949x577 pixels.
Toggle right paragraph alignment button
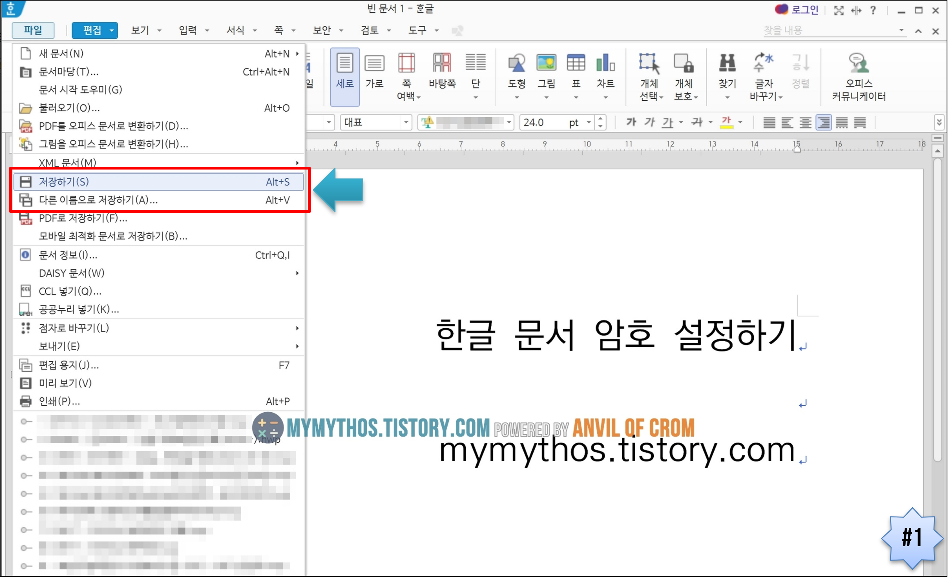pyautogui.click(x=823, y=122)
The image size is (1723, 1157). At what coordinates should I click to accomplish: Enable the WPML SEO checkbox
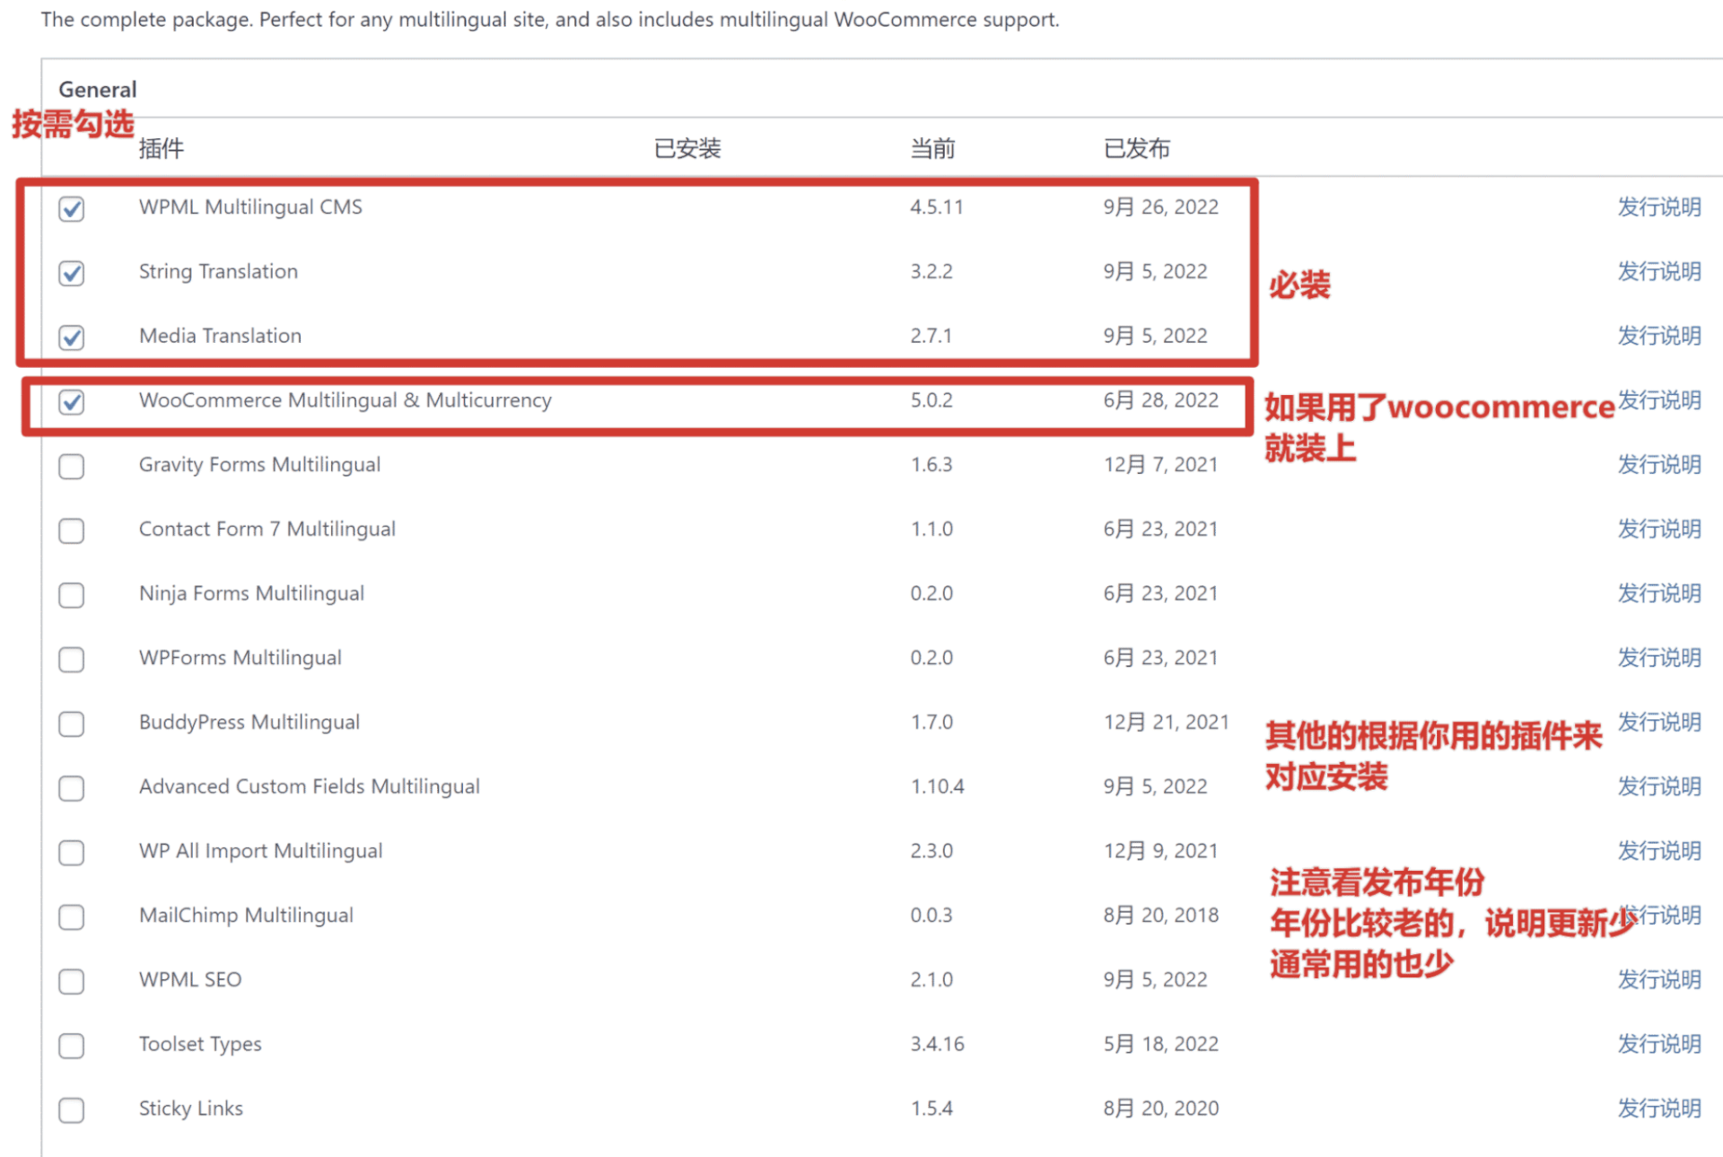(72, 981)
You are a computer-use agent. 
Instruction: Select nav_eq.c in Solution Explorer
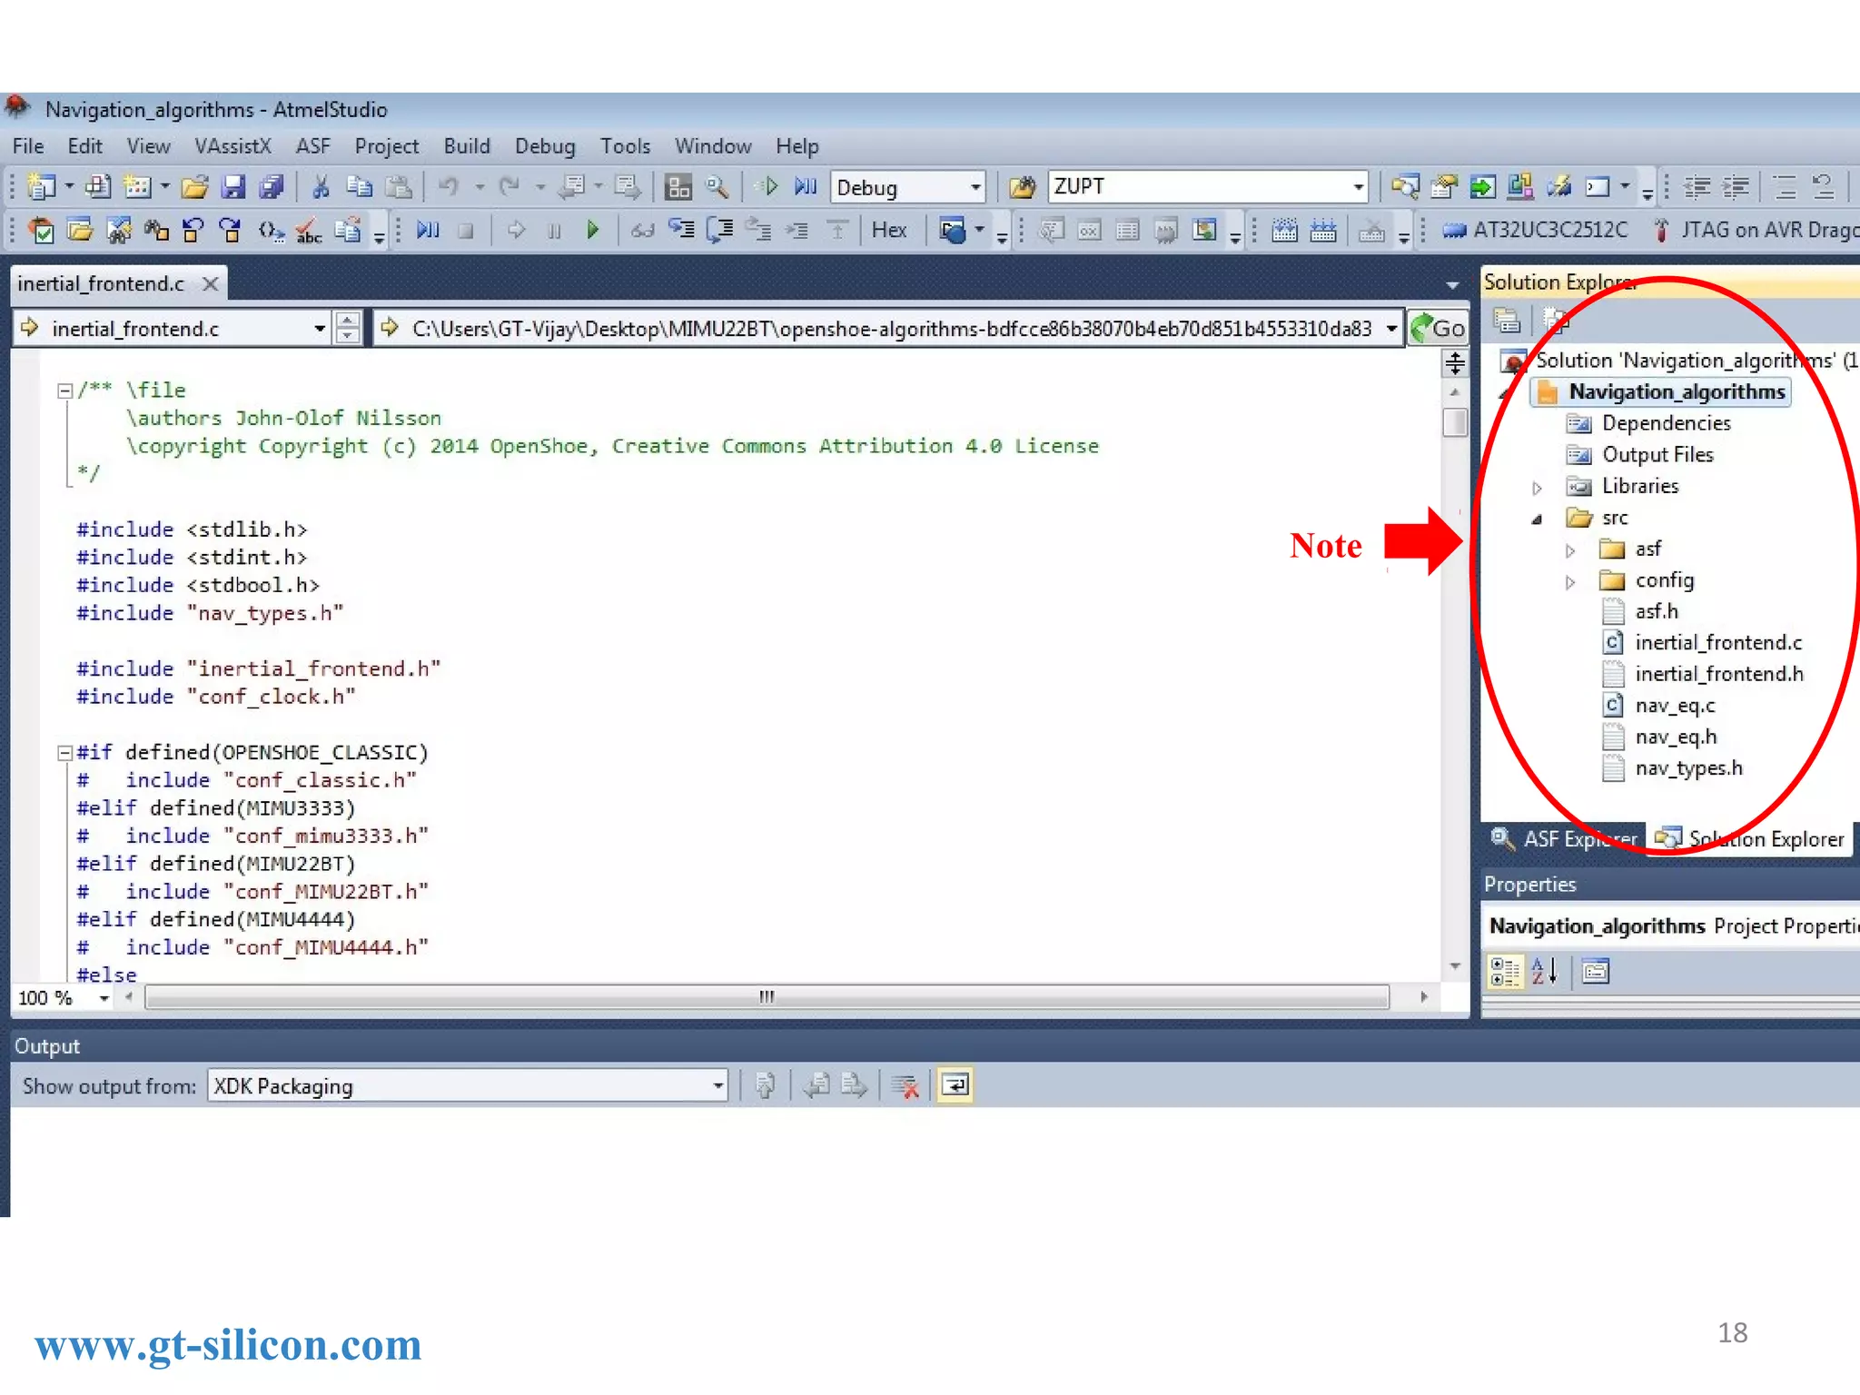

▸ Task: Copy the data exactly. Any picture it contains is to be omitted.

▸ Answer below:
949x577 pixels.
Toggle right paragraph alignment button
pyautogui.click(x=823, y=122)
The image size is (1723, 1157). At what coordinates should I click to accomplish: Enable the WPML SEO checkbox
(72, 981)
You are a computer-use agent. 
Instruction: Select nav_eq.c in Solution Explorer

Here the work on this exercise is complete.